**WORK TASK**
Begin with the first line of the material and write out each line exactly, ending with the line that contains "Task: Choose the 何も設定しない radio option". Pictures are not part of the copy.
....
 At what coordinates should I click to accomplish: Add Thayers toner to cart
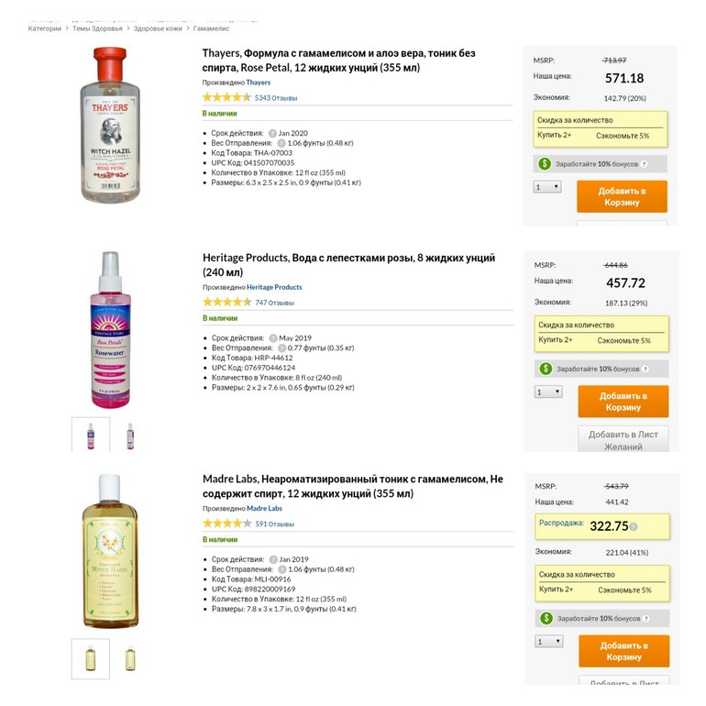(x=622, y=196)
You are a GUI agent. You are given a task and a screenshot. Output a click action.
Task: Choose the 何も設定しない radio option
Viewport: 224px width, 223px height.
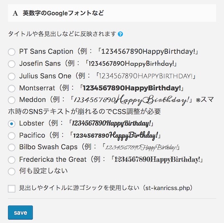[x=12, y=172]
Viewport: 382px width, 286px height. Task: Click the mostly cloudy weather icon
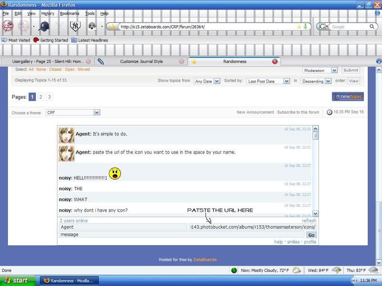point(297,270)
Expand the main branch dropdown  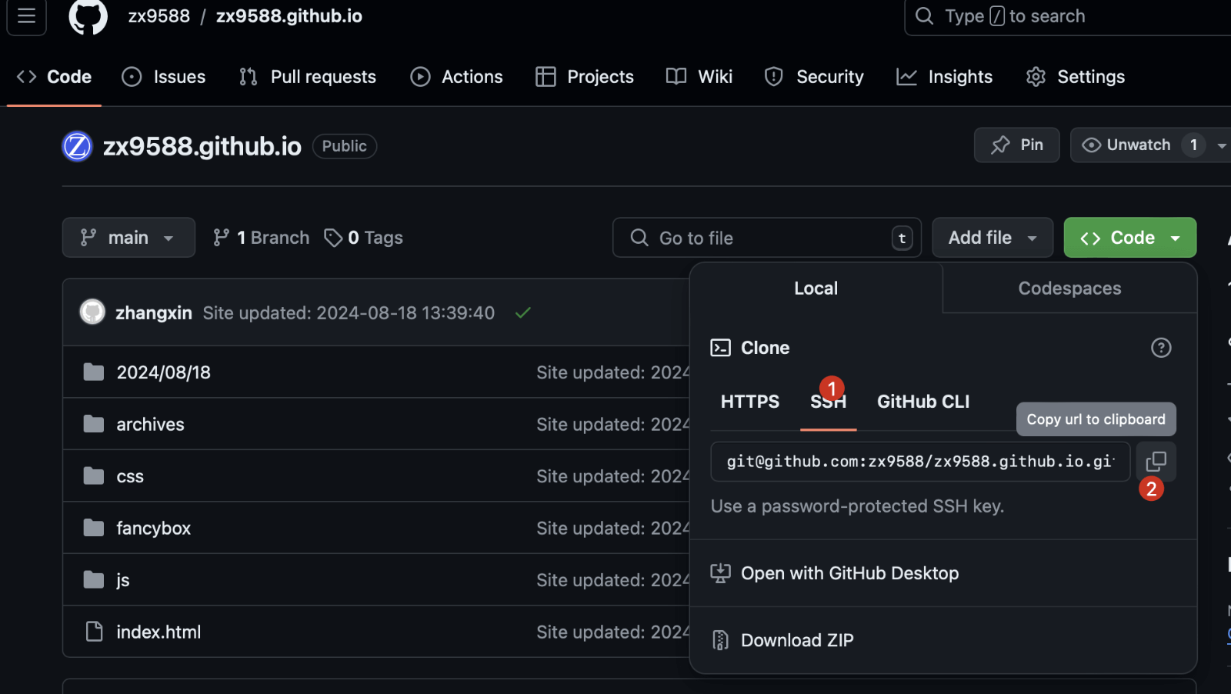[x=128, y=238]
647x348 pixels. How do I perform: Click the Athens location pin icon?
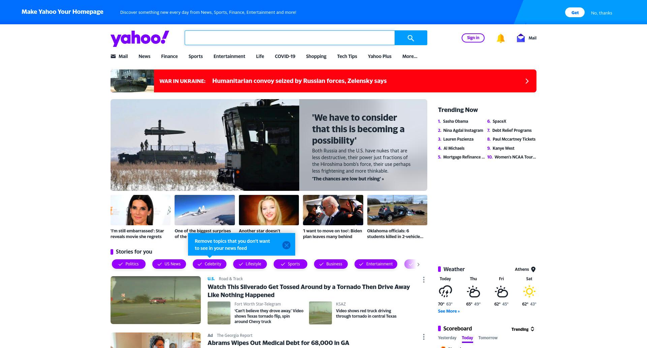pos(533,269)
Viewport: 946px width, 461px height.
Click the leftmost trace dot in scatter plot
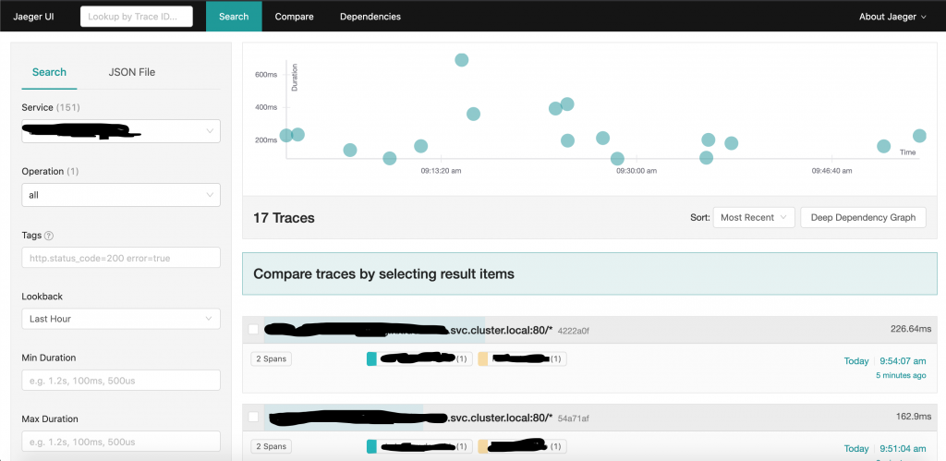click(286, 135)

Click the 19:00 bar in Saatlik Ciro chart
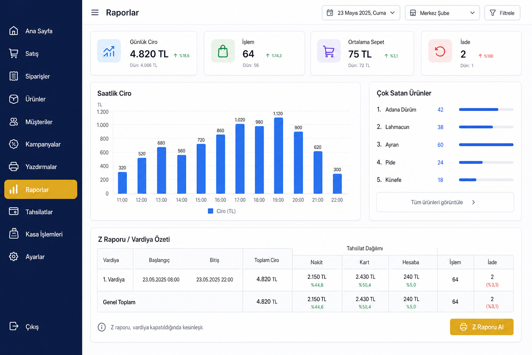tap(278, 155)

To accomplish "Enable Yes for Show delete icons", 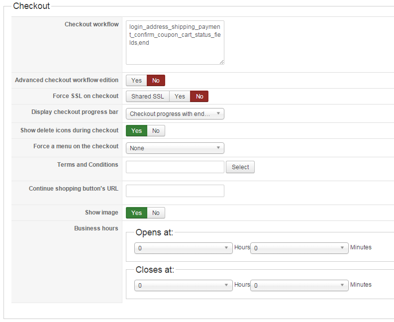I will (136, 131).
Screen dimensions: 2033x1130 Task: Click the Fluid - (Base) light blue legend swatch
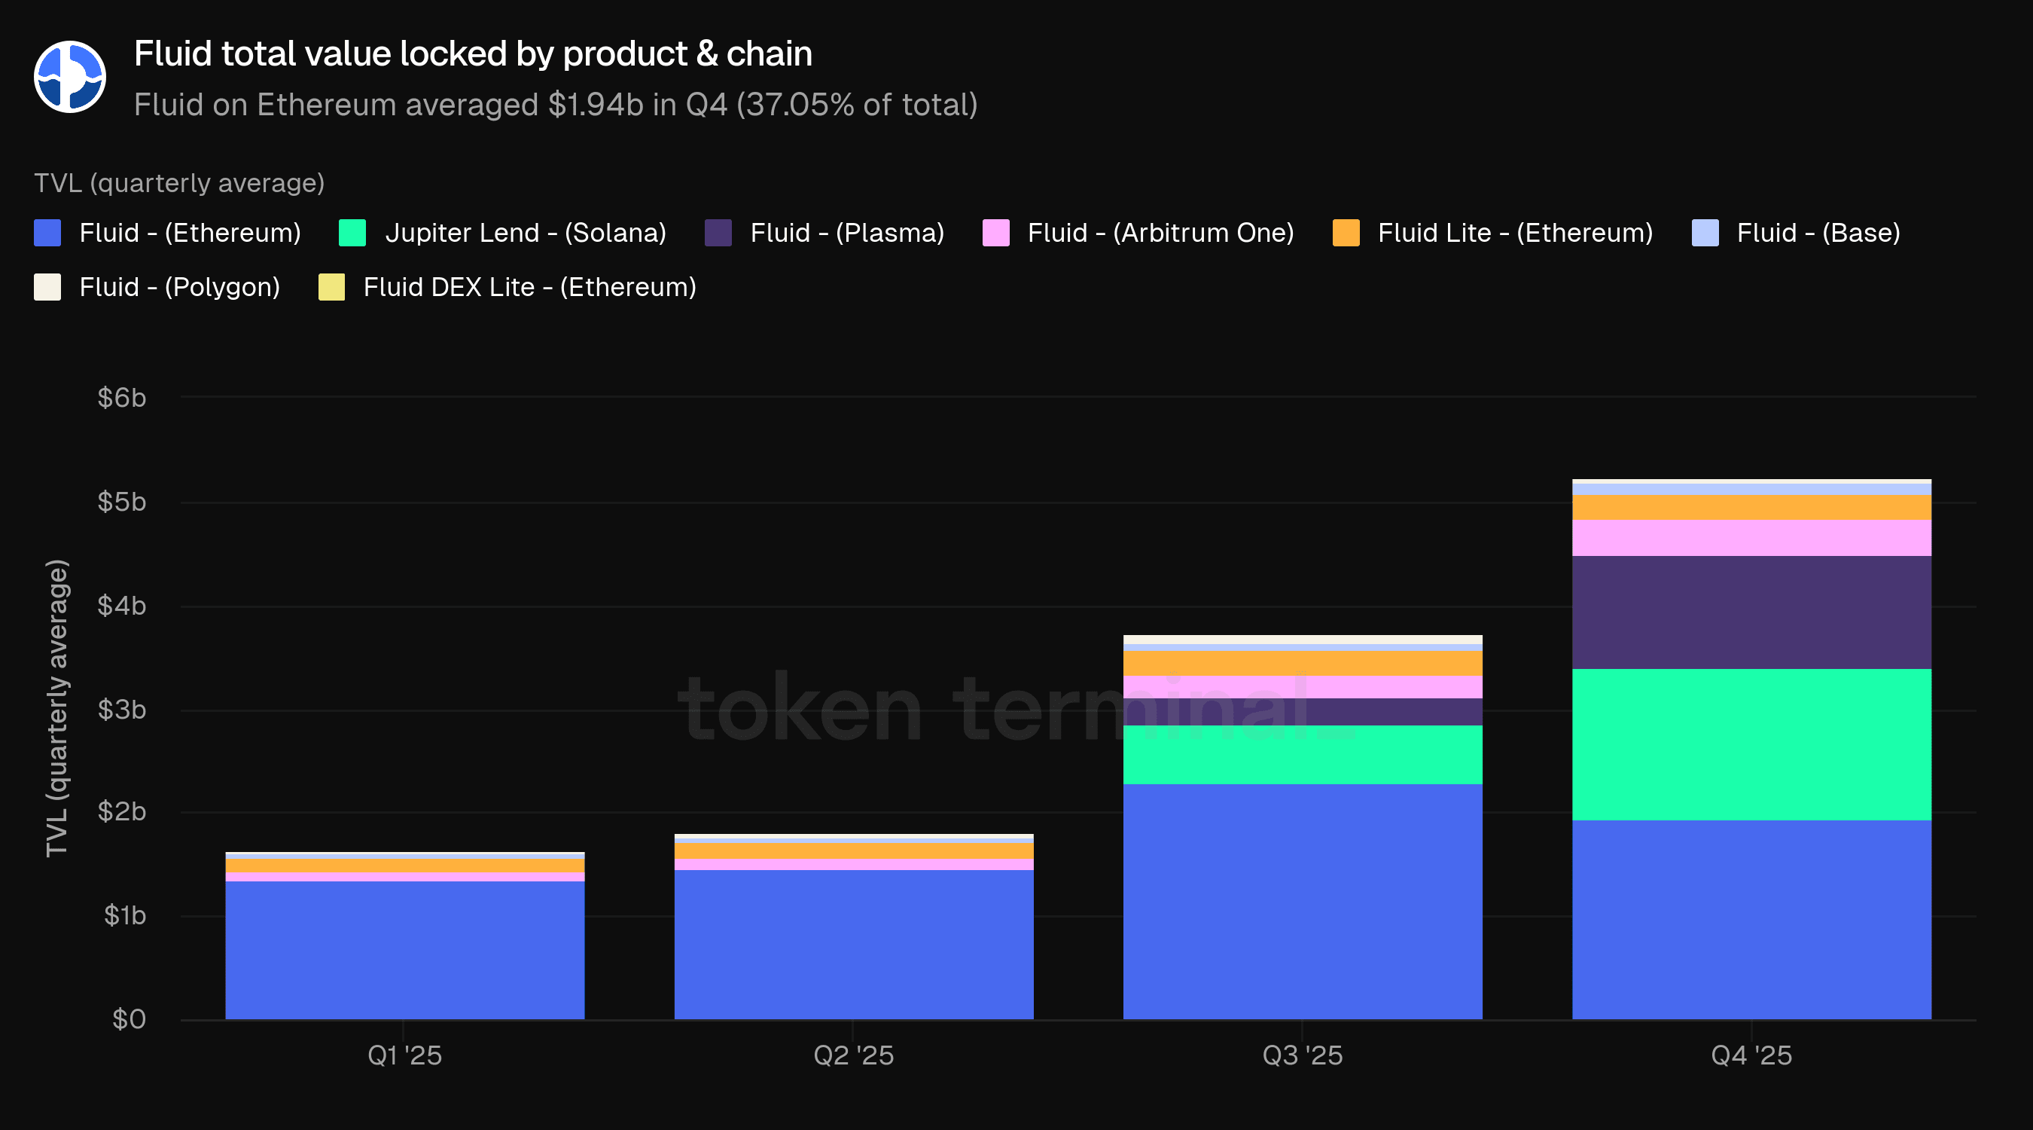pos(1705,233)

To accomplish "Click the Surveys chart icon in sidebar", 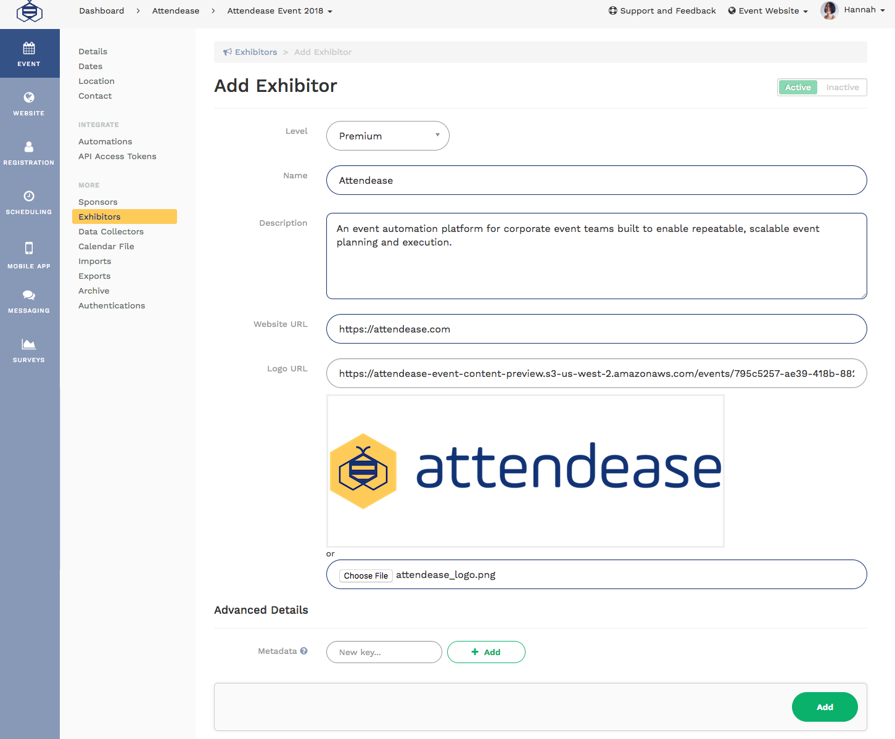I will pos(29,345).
....
**TASK RESULT**
 At what coordinates should I click to accomplish: Add Thayers toner to cart
(x=622, y=196)
You are a GUI agent. You are given a task and a screenshot. Output a click action.
Task: Choose the 何も設定しない radio option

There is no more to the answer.